Fox's group also has raised the concern with the Seattle Housing Authority. In June, the group staged a boisterous rally of Yesler Terrace residents seeking to prevent a cutback in public housing units. The issue for the city's poorest citizens is crucial, Fox said, because more than 1,000 public housing units for very low-income families already have been shed as the Seattle Housing Authority redeveloped four other public housing projects.

King County has not shed its heavily subsidized public housing. But the lion's share of new investments have been in workforce housing. During the past 10 years, the King County Housing Authority has issued $200 million in bonds to fund workforce housing projects. The housing authority also has attracted $67.5 million in private equity investment under the Low Income Housing Tax Credit program, a Reagan-era incentive to encourage more private-sector investment in affordable housing.

"This is something that kind of started out slowly, but today is associated with 20 to 25 percent of all new rental housing produced in the U.S. It's enormous," said Dan Anderson, Bank of America's senior vice president for Community Development Banking.

Bank of America is one of the largest investors in the program, pouring in about $700 million a year in projects across the nation. Other big players include mortgage giants Fannie Mae and Freddie Mac. And other companies not traditionally associated with property investment also have jumped on the bandwagon to take advantage of the tax credits, including Chevron and Kimberly-Clark.

The program does not require a housing authority's participation. But more housing authorities, such as those in King County, Seattle, Portland and Vancouver, Wash., have been taking advantage of the program, setting up limited partnerships with investors and expanding their property holdings that are not subsidized by the federal government.

Typically, the housing authority will form a limited partnership with an investor motivated by the tax break. The housing authority will own 1 percent of the property, and the limited partner investor will own the remaining 99 percent. The investor provides 20 to 60 percent of the total development costs, with the housing authority tapping into other funds to cover the remaining costs. At the end of the 15-year tax-credit period, the agreement allows the housing authority to buy the property from the tax-credit investor using money generated from rents.

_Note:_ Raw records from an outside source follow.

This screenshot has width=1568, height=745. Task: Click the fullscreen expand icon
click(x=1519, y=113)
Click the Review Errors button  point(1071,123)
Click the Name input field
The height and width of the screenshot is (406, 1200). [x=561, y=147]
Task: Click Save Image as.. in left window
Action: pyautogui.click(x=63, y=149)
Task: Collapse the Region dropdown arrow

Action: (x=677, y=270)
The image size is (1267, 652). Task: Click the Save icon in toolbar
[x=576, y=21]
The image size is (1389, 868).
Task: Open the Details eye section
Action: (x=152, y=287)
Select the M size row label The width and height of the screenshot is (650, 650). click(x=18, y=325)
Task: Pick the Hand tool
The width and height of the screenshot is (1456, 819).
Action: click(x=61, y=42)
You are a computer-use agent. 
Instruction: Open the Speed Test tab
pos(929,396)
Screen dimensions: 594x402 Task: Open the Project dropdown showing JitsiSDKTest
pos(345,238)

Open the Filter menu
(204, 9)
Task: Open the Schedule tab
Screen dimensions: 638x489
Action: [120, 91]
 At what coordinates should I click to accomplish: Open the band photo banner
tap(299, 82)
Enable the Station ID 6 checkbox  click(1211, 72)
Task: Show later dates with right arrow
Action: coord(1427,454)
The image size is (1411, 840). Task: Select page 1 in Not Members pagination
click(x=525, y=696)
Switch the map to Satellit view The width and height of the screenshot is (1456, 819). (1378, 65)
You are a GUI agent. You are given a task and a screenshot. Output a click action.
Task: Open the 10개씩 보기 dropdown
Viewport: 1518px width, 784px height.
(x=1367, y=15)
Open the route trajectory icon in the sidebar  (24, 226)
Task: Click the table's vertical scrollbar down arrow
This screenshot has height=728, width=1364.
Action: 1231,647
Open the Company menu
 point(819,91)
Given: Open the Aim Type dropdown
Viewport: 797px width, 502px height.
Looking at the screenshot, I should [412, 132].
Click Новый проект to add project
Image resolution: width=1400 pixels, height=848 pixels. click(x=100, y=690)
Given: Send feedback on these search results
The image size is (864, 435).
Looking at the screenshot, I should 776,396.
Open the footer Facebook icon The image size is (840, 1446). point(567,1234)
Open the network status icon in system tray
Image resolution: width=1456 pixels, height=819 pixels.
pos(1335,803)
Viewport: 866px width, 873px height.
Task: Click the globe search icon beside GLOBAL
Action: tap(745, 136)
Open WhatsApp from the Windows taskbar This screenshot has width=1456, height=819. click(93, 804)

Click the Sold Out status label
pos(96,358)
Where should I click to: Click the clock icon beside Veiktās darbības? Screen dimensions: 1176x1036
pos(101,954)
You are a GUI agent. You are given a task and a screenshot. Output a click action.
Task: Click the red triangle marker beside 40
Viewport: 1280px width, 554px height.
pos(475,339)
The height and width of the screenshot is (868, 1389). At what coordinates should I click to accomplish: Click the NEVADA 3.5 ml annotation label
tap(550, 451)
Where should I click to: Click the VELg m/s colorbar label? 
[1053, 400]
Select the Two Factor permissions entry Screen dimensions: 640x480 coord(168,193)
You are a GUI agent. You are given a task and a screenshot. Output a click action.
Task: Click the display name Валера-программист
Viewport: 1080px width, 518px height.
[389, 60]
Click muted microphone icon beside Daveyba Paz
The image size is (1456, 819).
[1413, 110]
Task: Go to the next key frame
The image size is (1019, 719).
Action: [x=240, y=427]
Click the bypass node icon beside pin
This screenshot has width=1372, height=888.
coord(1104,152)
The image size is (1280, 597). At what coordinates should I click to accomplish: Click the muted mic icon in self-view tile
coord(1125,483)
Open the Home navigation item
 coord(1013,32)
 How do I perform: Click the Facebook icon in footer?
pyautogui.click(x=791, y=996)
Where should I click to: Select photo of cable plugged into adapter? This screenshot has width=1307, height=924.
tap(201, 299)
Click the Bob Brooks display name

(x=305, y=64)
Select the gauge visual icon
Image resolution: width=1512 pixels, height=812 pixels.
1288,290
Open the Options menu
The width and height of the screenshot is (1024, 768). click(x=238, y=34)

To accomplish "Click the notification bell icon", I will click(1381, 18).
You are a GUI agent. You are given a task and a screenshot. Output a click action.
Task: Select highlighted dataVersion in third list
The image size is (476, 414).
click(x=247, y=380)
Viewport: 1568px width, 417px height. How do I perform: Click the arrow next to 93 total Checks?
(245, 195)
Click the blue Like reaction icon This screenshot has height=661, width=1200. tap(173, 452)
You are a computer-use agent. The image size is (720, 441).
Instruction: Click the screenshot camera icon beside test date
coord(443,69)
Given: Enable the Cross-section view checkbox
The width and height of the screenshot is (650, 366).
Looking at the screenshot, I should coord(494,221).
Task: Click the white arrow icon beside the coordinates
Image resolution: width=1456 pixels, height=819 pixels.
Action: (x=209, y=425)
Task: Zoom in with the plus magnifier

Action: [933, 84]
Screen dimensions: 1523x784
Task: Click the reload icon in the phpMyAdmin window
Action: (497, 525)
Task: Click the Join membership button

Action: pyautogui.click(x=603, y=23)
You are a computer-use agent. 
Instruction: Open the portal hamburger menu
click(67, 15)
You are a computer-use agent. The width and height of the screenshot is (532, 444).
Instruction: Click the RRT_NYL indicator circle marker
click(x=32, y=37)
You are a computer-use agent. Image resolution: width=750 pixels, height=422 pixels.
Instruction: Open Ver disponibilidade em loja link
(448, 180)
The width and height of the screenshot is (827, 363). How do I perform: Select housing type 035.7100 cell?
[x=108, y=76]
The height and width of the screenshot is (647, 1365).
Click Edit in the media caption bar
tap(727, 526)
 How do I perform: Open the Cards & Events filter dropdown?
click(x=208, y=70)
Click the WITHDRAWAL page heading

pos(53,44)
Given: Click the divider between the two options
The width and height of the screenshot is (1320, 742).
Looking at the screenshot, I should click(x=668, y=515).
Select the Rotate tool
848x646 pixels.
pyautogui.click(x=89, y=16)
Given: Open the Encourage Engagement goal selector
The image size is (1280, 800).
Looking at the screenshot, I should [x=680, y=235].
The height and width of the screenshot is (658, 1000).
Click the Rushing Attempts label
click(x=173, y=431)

Overall, the King County Housing Authority has used tax credits to acquire or develop19 properties since the early 1990s, adding up to about 2,500 units. Using tax-exempt bonds, the housing authority has added another 2,100 units at 13 additional projects.

King County Housing Authority used the tax-credit investor model to develop the Village at Overlake Station, a $44 million complex of 308 moderate-income apartment units on the site of a King County Metro park-and-ride lot in Redmond. In addition to state, county and mass transit funds, the housing authority tapped into $14.5 million in tax-credit investments from Columbia Housing and Fannie Mae. And the housing authority issued $23.7 million in tax-exempt bonds underwritten by Bank of America.

Anderson said the tax-credit investments are the best way for housing authorities to increase their real estate holdings. But they are not a quick path for housing authorities looking to generate revenue to subsidize housing for the very poor. That will take years of sustainable, competent, thoughtful management of these investment properties, along with equity built up over time and continued growth in real estate markets.